Description: evergreen perennial

Place of origin: Eurasia

Urban habitat: Commonly found in minimally maintained lawns, neglected commercial and municipal landscapes, at edges of streams, ponds, wetlands, in waste areas and in highway drainage areas

Ecological function: disturbance-adapted colonizer of bare ground, erosion control, food and habitat for wildlife

History: Glechoma hederacea arrived in North America shortly after European settlements were established and was first documented as a cultivated plant there in 1672. The plant has numerous medicinal uses in Europe dating back to the first century to treat bruises, colds, coughs, fevers, headaches, inflammations of the eyes, tinnitus, jaundice, bronchitis, asthma, kidney diseases and mental illness.
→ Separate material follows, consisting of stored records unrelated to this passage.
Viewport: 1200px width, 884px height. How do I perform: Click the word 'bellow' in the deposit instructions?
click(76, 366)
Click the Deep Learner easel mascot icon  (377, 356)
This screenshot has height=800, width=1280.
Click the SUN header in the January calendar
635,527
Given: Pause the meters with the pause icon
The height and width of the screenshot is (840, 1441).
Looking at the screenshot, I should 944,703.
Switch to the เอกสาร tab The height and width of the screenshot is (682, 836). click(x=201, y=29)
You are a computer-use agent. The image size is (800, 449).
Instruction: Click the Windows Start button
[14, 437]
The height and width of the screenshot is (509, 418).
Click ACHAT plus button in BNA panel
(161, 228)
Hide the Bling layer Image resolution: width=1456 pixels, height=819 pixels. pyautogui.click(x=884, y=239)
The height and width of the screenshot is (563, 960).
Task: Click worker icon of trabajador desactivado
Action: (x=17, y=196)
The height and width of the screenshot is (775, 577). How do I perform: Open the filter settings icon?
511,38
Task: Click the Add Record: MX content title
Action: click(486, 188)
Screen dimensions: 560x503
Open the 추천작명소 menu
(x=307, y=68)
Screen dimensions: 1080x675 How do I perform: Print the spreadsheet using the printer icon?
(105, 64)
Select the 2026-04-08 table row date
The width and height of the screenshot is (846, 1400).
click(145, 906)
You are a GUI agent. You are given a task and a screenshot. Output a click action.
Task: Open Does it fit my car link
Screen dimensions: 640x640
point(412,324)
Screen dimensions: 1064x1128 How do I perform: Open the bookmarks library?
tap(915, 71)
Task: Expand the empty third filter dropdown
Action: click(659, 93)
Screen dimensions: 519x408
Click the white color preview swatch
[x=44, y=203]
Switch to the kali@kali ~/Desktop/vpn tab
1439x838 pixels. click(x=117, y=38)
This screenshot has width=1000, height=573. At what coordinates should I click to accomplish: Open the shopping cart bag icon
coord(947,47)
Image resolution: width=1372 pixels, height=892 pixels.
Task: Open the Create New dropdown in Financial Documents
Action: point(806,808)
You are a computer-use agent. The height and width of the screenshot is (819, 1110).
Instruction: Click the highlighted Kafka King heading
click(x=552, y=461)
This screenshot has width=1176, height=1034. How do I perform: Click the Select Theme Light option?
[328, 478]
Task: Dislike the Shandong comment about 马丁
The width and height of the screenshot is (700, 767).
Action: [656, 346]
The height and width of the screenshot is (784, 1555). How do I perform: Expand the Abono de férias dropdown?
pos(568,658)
In North America, Glechoma hederacea was also used medicinally by the Cherokee tribe. The plant was commonly consumed as food, added to salads, soups, jams, oatmeal, vegetable dishes and prepared as a tea. It was used in the fermentation of beer and ale prior to hops. The plant is found widely throughout North America and is commonly considered to be an invasive species.